Publié le 17 Jul 2026 - 18:54
MOUHAMADOU MAKHTAR CISSÉ À MÉDINA BAYE

“Il faut sauvegarder la cohabitation entre le spirituel et le temporel...”

 

En visite dans la ville sainte de Médina Baye hier, le ministre de l’Intérieur et de la Sécurité publique a insisté sur l’importance des foyers religieux au Sénégal. Lesquels jouent, selon Mouhamadou Makhtar Cissé, le rôle de régulateur et de pacificateur social, ce qui représente la force de notre pays.  

 

Le ministre de l’Intérieur et de la Sécurité publique était hier dans la ville sainte de Médina Baye pour y rencontrer le khalife général de Médina Baye. Mouhamadou Makhtar Cissé a livré une déclaration devant le mausolée de Cheikh Al Islam El Hadji Ibrahima Niass, après son tête-à-tête avec Cheikh Mahy Niass.

Le ministre a rappelé que le chef de l’État lui a donné instruction de faire le tour des familles religieuses du pays après sa nomination au poste de ministre de l’Intérieur. Car, a-t-il ajouté, la conviction du chef de l’État est qu’on ne peut gouverner le Sénégal sans faire jouer à chacun son rôle. Et, à son avis, les chefs religieux font partie de ces personnes qui jouent un rôle central dans un État, surtout dans un pays à fort ancrage islamique.

Fort de ce constat, le ministre juge très logique et normal son déplacement dans les foyers religieux du Sénégal. « Les hommes religieux ont la lourde charge de façonner les humains. Donc, pour quelqu’un qui a comme objectif de construire un pays, le religieux est central dans sa politique, en ce sens que l’homme est au centre de tout projet de développement socioéconomique », a dit M. Cissé, qui souligne que les chefs religieux appuient l’État dans ses projets de développement, car ce sont eux qui orientent et éduquent aussi les hommes et les femmes de notre cher pays, le Sénégal.
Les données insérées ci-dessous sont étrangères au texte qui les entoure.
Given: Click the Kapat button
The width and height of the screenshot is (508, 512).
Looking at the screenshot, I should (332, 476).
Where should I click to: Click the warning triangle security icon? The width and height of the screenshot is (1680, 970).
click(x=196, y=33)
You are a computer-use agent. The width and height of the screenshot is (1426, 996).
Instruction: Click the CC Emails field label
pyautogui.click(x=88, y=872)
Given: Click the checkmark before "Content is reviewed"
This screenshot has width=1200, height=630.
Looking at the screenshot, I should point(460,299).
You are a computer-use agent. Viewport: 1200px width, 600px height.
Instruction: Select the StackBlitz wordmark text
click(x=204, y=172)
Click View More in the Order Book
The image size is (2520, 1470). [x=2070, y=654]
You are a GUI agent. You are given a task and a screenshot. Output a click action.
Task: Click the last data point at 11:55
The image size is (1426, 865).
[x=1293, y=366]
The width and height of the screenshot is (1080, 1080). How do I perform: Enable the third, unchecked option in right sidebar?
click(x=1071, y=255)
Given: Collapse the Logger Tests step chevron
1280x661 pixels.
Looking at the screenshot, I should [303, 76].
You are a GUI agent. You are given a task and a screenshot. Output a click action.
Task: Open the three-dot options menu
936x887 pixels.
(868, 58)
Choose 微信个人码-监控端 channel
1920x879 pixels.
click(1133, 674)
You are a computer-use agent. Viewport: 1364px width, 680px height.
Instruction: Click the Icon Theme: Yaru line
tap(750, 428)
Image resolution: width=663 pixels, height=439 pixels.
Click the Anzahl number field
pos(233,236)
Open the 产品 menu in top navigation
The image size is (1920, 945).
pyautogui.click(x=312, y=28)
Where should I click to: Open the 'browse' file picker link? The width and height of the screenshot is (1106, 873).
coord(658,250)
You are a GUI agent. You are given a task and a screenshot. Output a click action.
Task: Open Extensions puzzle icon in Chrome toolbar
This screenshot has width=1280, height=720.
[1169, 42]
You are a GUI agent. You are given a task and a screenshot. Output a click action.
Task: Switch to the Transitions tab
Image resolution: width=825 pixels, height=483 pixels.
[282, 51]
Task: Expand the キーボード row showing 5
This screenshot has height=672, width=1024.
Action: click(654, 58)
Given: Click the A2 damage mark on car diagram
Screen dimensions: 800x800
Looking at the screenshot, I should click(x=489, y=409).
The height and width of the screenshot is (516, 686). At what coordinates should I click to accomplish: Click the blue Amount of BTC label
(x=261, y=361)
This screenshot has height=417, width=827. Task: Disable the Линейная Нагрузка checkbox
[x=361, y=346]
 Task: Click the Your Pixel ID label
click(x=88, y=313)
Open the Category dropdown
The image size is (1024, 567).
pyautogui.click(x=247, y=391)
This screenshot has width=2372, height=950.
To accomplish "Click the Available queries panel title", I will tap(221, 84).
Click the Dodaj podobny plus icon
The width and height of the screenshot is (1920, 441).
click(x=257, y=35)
« Les foyers religieux partagent avec les autorités la charge de bâtir le Sénégal à travers leur mission de médiateur et de pacificateur social. Donc, ils méritent d’être appuyés par nos autorités. Le Sénégal fonctionne aussi bien par rapport au temporel qu’au spirituel. On ne peut bâtir un pays sans ces deux aspects de la vie », a affirmé Mouhamadou Makhtar Cissé. Qui dit accorder beaucoup d’importance aux familles religieuses, car ces deux pouvoirs ont toujours cohabité depuis bien longtemps et que cela crée un équilibre provoqué par la sagesse et l’intelligence.

De plus, il est d’avis qu’il faut sauvegarder la cohabitation entre le spirituel et le temporel, qui constitue notre force.

Dans ce contexte de saison des pluies, le ministre a sollicité du khalife des prières pour un hivernage abondant et de paix. « Je prie, par la grâce de Baye Niass, pour une saison des pluies réussie », a-t-il ajouté.